---------- Extrait présenté


     Quatre millions de femmes résident en Suisse. Toutes connaissent les étouffements, les humiliations, les discriminations qu’impose un ordre social dominant charpenté de domination masculine. Vivent-elles la même inégalité ?

     Le constat qu’esquisse les mouvements féministes distingue-t-il la crainte de « l’étrangère » vissée au domicile conjugal par une autorisation de séjour attribuée au « motif de vivre auprès de son époux » ? Que dit-il de l’épouse suissesse suivie par la rumeur d’avoir été épousée pour les papiers ? Concerne-t-il les enfants des femmes « sans-papiers », engagées au black ou au gris pour garder les enfants de leurs employeurs-euses ? Sont-elles étrangères ou Suissesses les musulmanes que déconsidère le port du voile, qui subissent le soupçon de violence projeté sur les hommes de leurs familles ?

     Après trente ans de propagande vicieuse et des siècles de mépris colonial, des hommes, des femmes, des enfants portent aujourd’hui leur couleur comme on subissait hier la rouelle (étoffe de couleur jaune ou rouge, imposée aux Juifs comme signe distinctif par les autorités civiles à la suite du concile de Latran en 1215). Le conflit de civilisation s’est glissé parmi nous. La crainte de l’abus nourrit une hostilité qui conduit certain·e·s à croire que les droits sociaux leur sont réservés alors que les politicien·ne·s qu’ils écoutent s’ingénient à les en priver…

     Nos mémoires sont encombrées de bagages inutiles. Sachons retrouver le souvenir qui compte, celui de nos espoirs. Le 1er mai 1884, les syndicats américains engagaient la lutte pour la limitation de la journée de travail. Le 1er mai 1886, 200 000 travailleurs·euses obtiennent la journée de huit heures. Réunie à Paris pour le centenaire de la Révolution française, la IIe Internationale socialiste décide le 20 juillet 1889 que le 1er Mai serait désormais une journée de manifestation pour la réduction de la journée de travail à huit heures.

   En 1910, dans une perspective socialiste, internationaliste et révolutionnaire, l’Internationale socialiste des femmes adopte le principe d’une « Journée internationale des femmes ». Dès 1911, des manifestations sont organisées en Autriche-Hongrie, au Danemark, en Suisse, en Allemagne, plus tard en France, aux Pays-Bas, en Russie, en Suède. Le 8 mars 1913, des femmes russes organisent des rassemblements. Le 8 mars 1915, à Oslo, des femmes qui défendent leurs droits réclament la paix. La Révolution de février commence à Saint-Pétersbourg en Russie le 8 mars 1917. Manifestant contre la vie chère, des ouvrières réclament le retour de leurs maris, partis au front. Le tsar tombe une semaine plus tard.

--------------------
---------- Données disponibles

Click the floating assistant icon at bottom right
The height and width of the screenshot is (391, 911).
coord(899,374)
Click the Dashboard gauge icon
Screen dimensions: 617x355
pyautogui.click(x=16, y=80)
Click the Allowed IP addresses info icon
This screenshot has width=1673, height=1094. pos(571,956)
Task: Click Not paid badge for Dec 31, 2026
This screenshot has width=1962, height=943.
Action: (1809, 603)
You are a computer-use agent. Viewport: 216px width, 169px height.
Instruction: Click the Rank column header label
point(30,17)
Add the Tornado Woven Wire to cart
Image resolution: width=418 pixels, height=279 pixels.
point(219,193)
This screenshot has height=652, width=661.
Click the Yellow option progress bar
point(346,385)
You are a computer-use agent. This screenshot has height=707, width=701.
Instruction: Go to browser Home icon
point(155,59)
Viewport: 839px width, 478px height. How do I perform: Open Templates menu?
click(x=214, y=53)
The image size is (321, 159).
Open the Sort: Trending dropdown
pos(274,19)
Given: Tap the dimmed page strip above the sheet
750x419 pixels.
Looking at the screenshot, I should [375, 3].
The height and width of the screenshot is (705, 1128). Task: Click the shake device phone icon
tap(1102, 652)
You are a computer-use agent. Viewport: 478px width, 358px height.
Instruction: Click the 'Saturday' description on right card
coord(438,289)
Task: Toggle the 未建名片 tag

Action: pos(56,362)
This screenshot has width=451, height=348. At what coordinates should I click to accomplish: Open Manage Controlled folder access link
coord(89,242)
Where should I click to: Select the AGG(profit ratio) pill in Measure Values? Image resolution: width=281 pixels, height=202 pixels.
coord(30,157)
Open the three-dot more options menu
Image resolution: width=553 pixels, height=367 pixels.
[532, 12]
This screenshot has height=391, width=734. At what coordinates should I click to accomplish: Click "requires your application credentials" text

--------------------

_Questions d'étude_
**a.** Traduisez en anglais la phrase suivante du texte sur les femmes en Suisse : « Le 8 mars 1915, à Oslo, des femmes qui défendent leurs droits réclament la paix. »
**b.** Poursuivez le texte sur les femmes en Suisse à partir de sa dernière phrase, dans le même ton.
Les lignes n'ont aucun rôle à jouer ici.

_Réponses rédigées_
**a.** On March 8, 1915, in Oslo, women who defend their rights demand peace.

**b.**
     Nos mobilisations plongent dans la mémoire des deux grandes révolutions des siècles passés. Pour recouvrer de la vigueur, ne doivent-elles pas retrouver leur inspiration à cette source plutôt que subir l’eau tiède des agendas politiques et des plateformes
électorales ?

     Entre 2006 et 2008, la guerre ravageait leur pays, des milliers d’Irakien·ne·s, « 7000 à 10 000 » (sic) selon les autorités suisses ont déposé des demandes d’asile auprès des ambassades de Suisse en Syrie et en Egypte (!). Elles n’ont pas été traitées. L’Office fédéral des migrations (ODM) a violé des règles de procédure et de garanties consacrées par la Constitution fédérale, vient de communiquer la Confédération. L’éventualité d’une responsabilité disciplinaire ne se pose plus. C’est trop vieux. Aucun acte pénalement répréhensible n’a été découvert. Mais surtout, cet « événement » (sic) est dû à la réglementation qui oblige les représentations suisses à l’étranger à enregistrer et traiter toutes les demandes d’asile déposées dans leurs locaux. Le 26 mai 2010, le Conseil fédéral a heureusement prévu d’abroger les dispositions concernées. Plus de trace, plus de faute.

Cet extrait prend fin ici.